With 16:56 left, Griner got a pass from fellow senior Kimetria Hayden, took a step around a defender along the baseline and went up for a one-handed slam that sent the record-tying crowd of 10,627 into a frenzy. It was her third career dunk against K-State.
Griner made 21 of 28 field goals and eight of 10 free throws, but her 50 points didn't set a Baylor single-game record. Mary Lowry had a 54-point game for the Lady Bears in 1994, before the formation of the Big 12.
"I just came into the game knowing it was going to be emotional," Griner said. "I didn't know how it was going to play out."

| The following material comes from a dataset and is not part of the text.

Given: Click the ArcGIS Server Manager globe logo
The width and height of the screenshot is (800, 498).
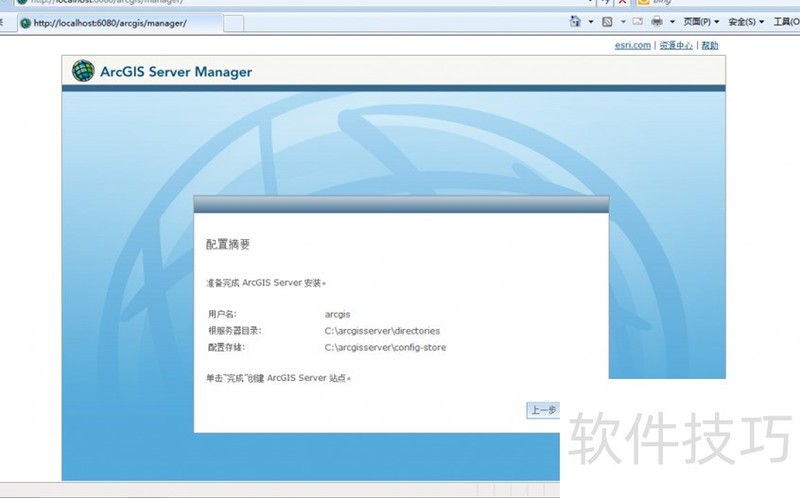Looking at the screenshot, I should coord(84,71).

With her 3,123 career points, Griner moved into second place on the NCAA career scoring list behind Jackie Stiles, who had 3,393 points for Missouri State from 1997-2001.
"The end results of this game, obviously, is a big margin of victory for Baylor. I was really proud of how long our team was able to keep this game within reach," K-State coach Deb Patterson said. "Obviously, Brittney Griner had a tremendous game with the mismatch in there. One-on-one, zone, one-on-two, she was really effective in getting deep, and she had a great finish to her career here at Baylor."
Brittney Chambers had 22 points to lead five K-State players in double figures -- all played at least 35 minutes with only two reserves in uniform. The injury-plagued and undersized Wildcats -- their tallest player on the court was 5-11 -- got 13 points from Haley Texada, 12 from Brianna Craig, 11 from Chantay Caron and 10 from Mariah White.
Kansas State hit 15 3-pointers, including four in the first 4 minutes of the second half to keep the Wildcats close despite Griner's rim-rocking highlight.
Griner's dunk put Baylor up 54-45, but Caron responded with a 3-pointer for the Wildcats and then stole the ball from Griner, leading to a layup by Texada that cut the gap to 54-50.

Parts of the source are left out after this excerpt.